Malam sebelum puasa pertama kemarin lalu dirayakan teman-teman gue yang beragama Muslim nge-shisha di Haji Lane. Shisha yang harusnya lebih ringan dari rokok itu somehow bisa bikin kami ketawa ketiwi sampai pagi. Sudah jelas akhirnya teman-teman gue ga bisa bangun sahur. Dan ketika gue terbebani rasa bersalah dan berdosa karena ikut andil dalam kebatalan itu, mereka justru ga ambil pusing. “masih ada 29 hari ini…gapapa lahh…” terus..apa maknanya merayakan hari pertama puasa klo hari pertama ga puasa?

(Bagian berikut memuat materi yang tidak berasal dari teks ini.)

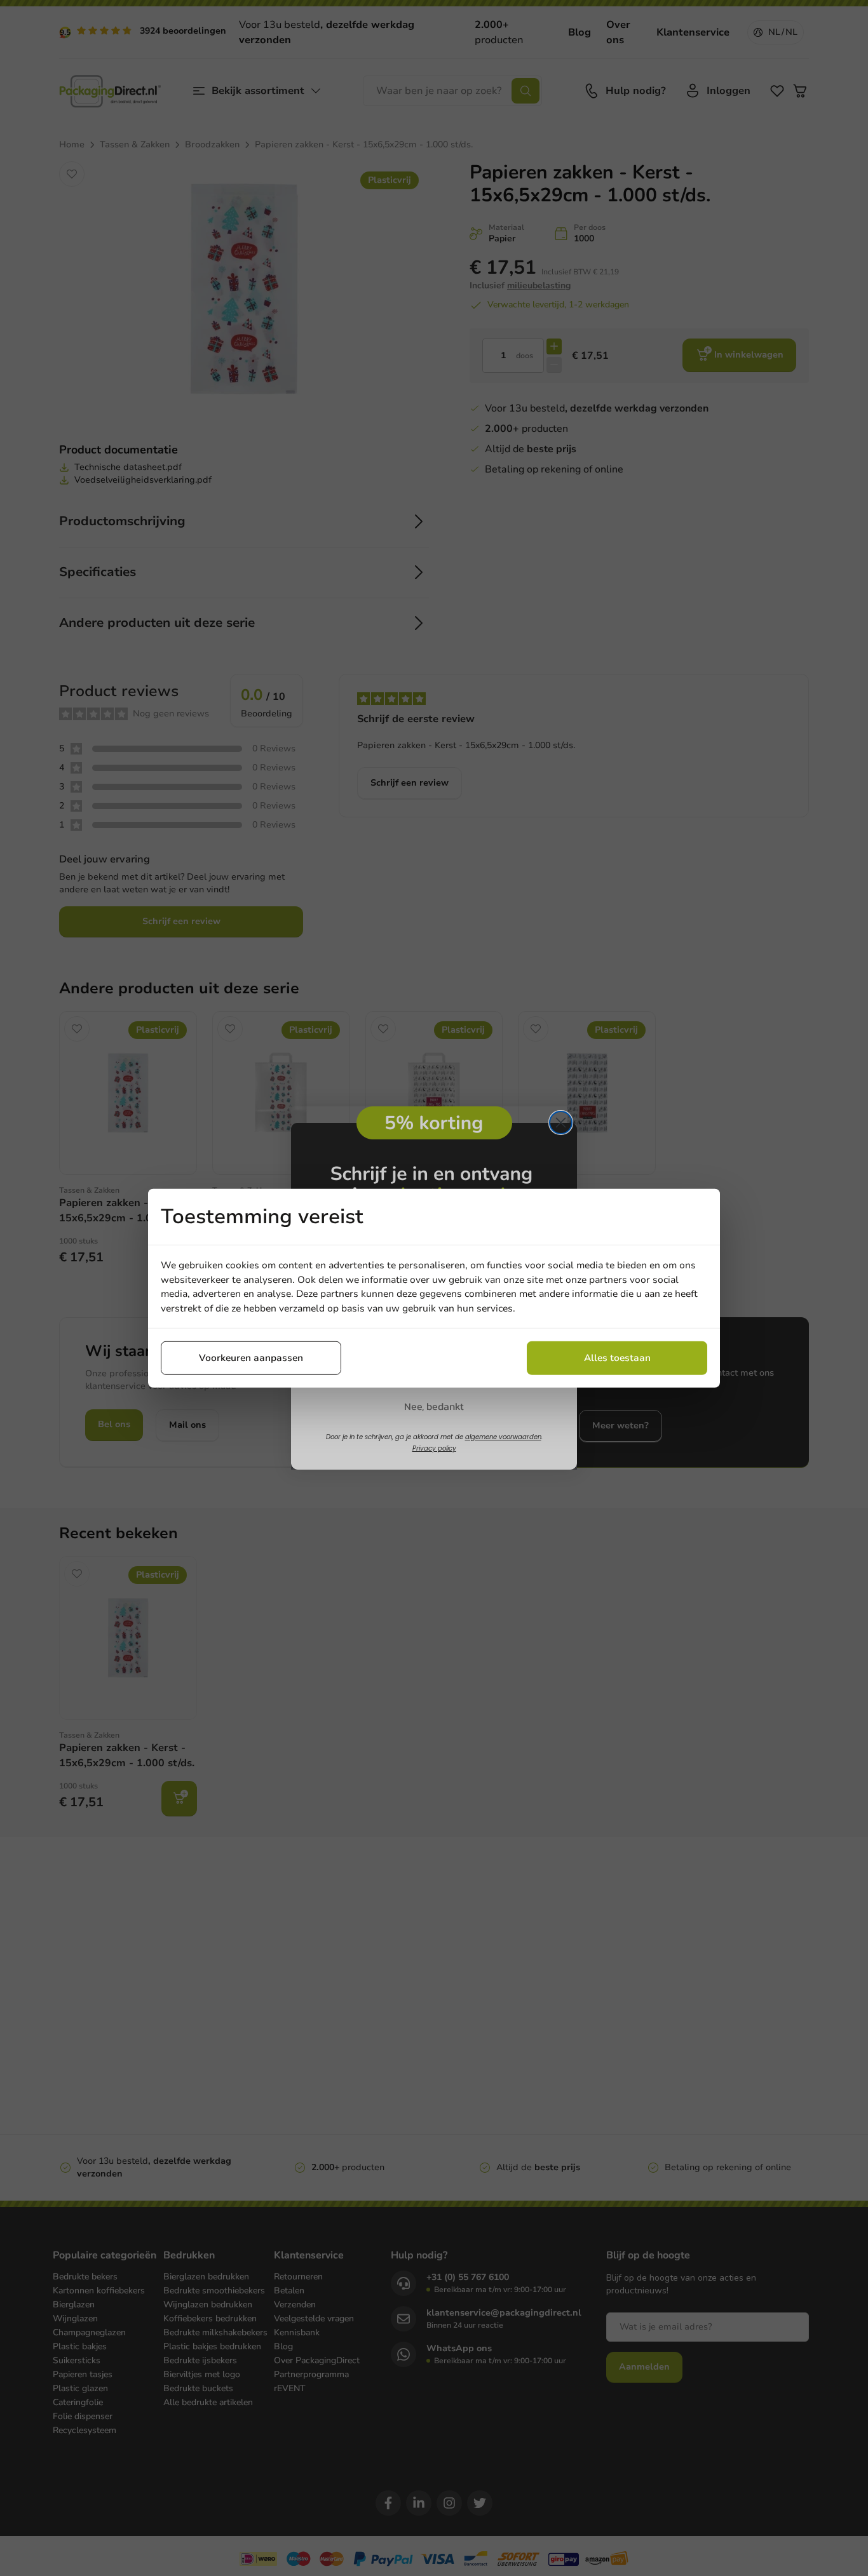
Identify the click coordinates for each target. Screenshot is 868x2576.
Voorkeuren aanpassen (251, 1358)
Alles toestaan (617, 1358)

Sangking sekulernya, pertanyaan: agamanya apa? Bisa jadi pertanyaan yang membingungkan. Suatu hal yang tentunya gak bakal terjadi di Jakarta, karena jika bingung, tinggal liat KTP aja. Ini gue sadari ketika lagi ngobrol2 dengan teman gue dan kebetulan muncul topik ini.
“What’s your religion btw?”
“…” < teman gue, tampang bingung>
“err..dunno..hmm…I think I’m a BUddhist” ujarnya ga yakin.
“as in..my parents are Buddhists…” ujarnya menjelaskan.
“But somehow, my sister is Christian?” dia jadi tambah bingung.
“Ahahaha..ok, nevermind..”
Tapi tunggu sebentar, gimana dengan Negara-negara timur tengah? Kan pada kaya noh, tapi tetap religious. Atau Brunei, yang katanya tiap waktu Sholat diberitakan diseluruh negeri melalui halo-halo dan semua pekerjaan dihentikan?
Si Londo nyengir, maksud beliau, Negara yang maju karena industrialisasi, dimana modernisasi adalah penyebab kemajuan, bukan akibat kemajuan…Negara yang maju karena sumber daya alam ga masuk itungan teori beliau.
« Tapi ga bisa gitu dong…kalau gitu sekularisme adalah akibat modernisasi bukan kemajuan….Terus…»
DONNG !! Dentang gereja terdengar berulang kali, menandakan misa telah usai. Dan gue, karena sibuk berdebat, pulang tanpa rahmat layaknya manusia negara sekuler lainnya.